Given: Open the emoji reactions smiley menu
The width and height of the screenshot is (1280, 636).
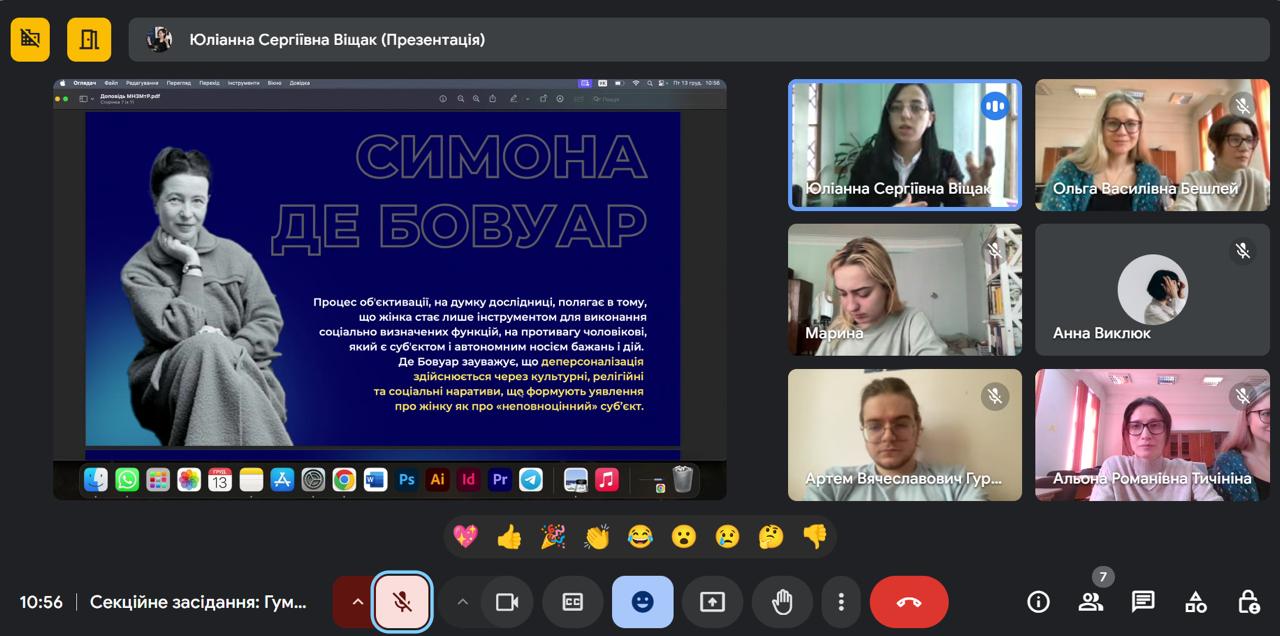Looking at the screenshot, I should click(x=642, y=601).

+ + + + +

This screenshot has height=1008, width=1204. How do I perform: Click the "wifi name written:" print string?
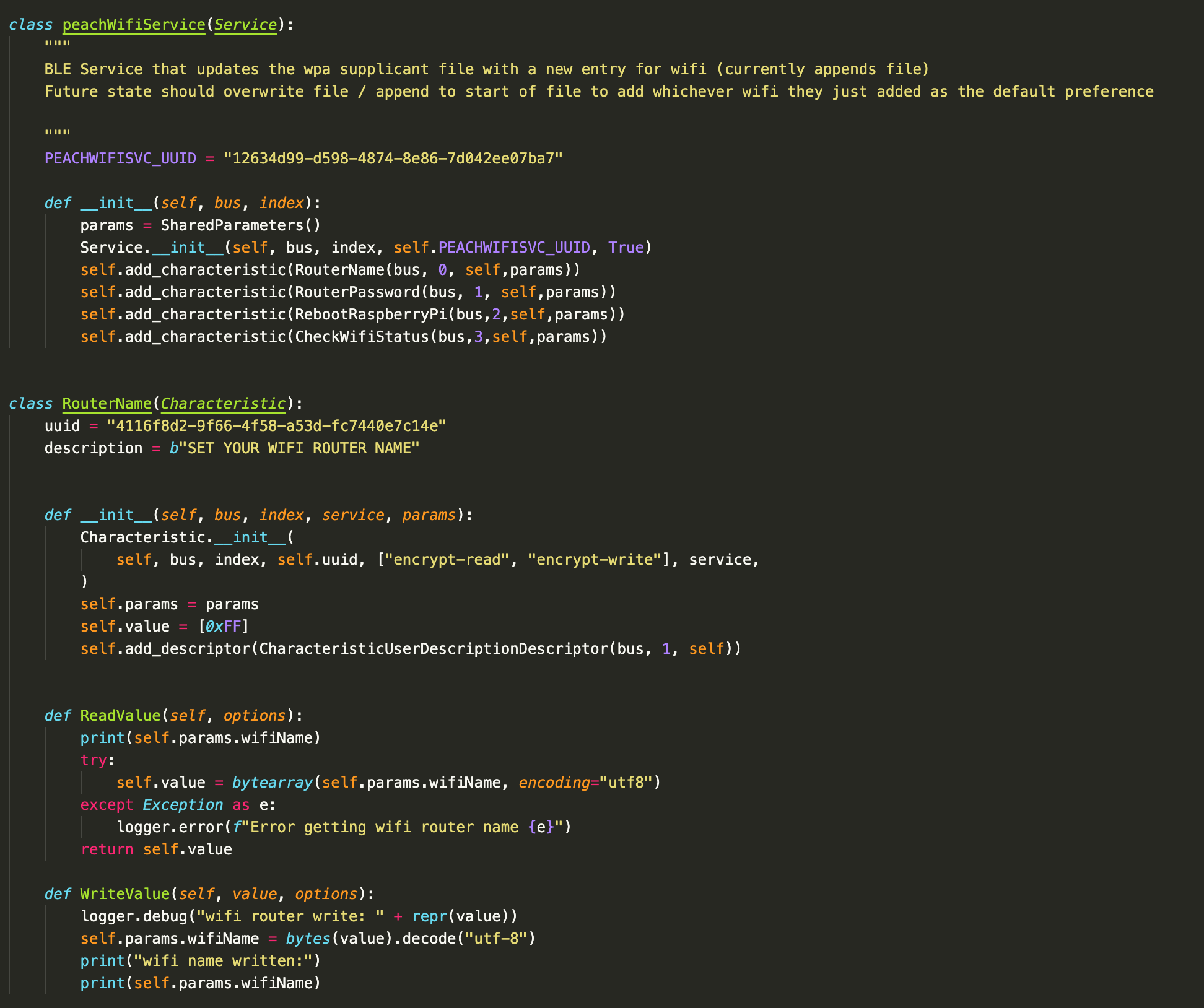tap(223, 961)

+ + + + +

* The task:
Return verbatim the lines from the one containing "Given: Open the emoji reactions smiley menu" up to and including the one containing "Looking at the", leaving out any pictures.

* Correct output:
Given: Open the emoji reactions smiley menu
The width and height of the screenshot is (1280, 636).
Looking at the screenshot, I should click(x=642, y=601).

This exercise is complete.